The document delves into financial reconstructions, positing that FTX held approximately $15 billion in assets against $8 billion in liabilities when it filed for bankruptcy, allowing for full customer repayments in cryptocurrency at prevailing 2022 prices. It projects that preserved holdings, including stakes in Solana, Anthropic, and Robinhood shares, could now exceed $136 billion in value, far surpassing the $25 billion total estimated at the collapse. Authors of the filing, which appear to include Bankman-Fried’s input, emphasize a temporary liquidity shortfall rather than outright insolvency as the core issue.

Bankruptcy proceedings under new leadership, including CEO John J. Ray III and law firm Sullivan & Cromwell, receive sharp scrutiny in the text. The paper alleges these professionals misrepresented FTX’s position to justify a full shutdown, leading to asset sales at undervalued prices and nearly $1 billion in legal fees that eroded stakeholder returns. Without this intervention, the document claims, operations could have resumed swiftly, preserving an exchange generating $1 billion annually and enabling repayments exceeding 119% of claims in original assets. Current distributions, nearing completion for 98% of creditors, provide dollar equivalents based on 2022 valuations, which the filing argues shortchanged holders amid subsequent crypto price surges.

This release forms part of a larger effort to recast Bankman-Fried’s legacy, including outreach for a presidential pardon as the Trump administration takes shape. Allies have engaged figures like lawyer Kory Langhofer, connected to the incoming president, and facilitated media appearances such as a jailhouse talk with Tucker Carlson. Prediction markets on platforms like Kalshi and Polymarket peg the pardon odds at around 10%, reflecting skepticism tied to the case’s severity and Bankman-Fried’s unyielding denials. Recent pardons for other crypto figures, including Binance founder Changpeng Zhao, have fueled speculation, though experts note distinct circumstances in those instances.

Critics in the crypto community have swiftly dismantled the document’s premises. Onchain investigator ZachXBT pointed out that repayments stem from 2022 asset values, not today’s highs, resulting in substantial losses for those anticipating crypto recoveries.
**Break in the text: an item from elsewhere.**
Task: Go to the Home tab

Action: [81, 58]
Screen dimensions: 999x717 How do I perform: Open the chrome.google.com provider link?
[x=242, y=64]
Two weeks ago, SBF gave a written prison interview with a social media influencer, also claiming FTX was insolvent, which seems to have been a precursor to this document he published. Finance professor Austin Campbell labeled the revisionism as delusional, underscoring proven theft of customer deposits regardless of later windfalls.

The doc’s emergence stirs fresh debate on bankruptcy processes in crypto failures, where rapid asset liquidation often prioritizes creditor protection over long-term value. FTX’s estate has recovered over $16 billion, enabling the ongoing distributions that affirm some operational safeguards worked as intended. Yet Bankman-Fried’s narrative persists in highlighting perceived overreach by advisors, a thread that resonates with those wary of traditional finance’s grip on digital assets.

As FTX repayments continue, affected users weigh the tangible outcomes against these retrospective arguments. The episode shows enduring tensions between innovation’s risks and accountability’s demands. Bankman-Fried’s voice, filtered through proxies from prison, continues to provoke, even as courts and markets render their verdicts on FTX and SBF.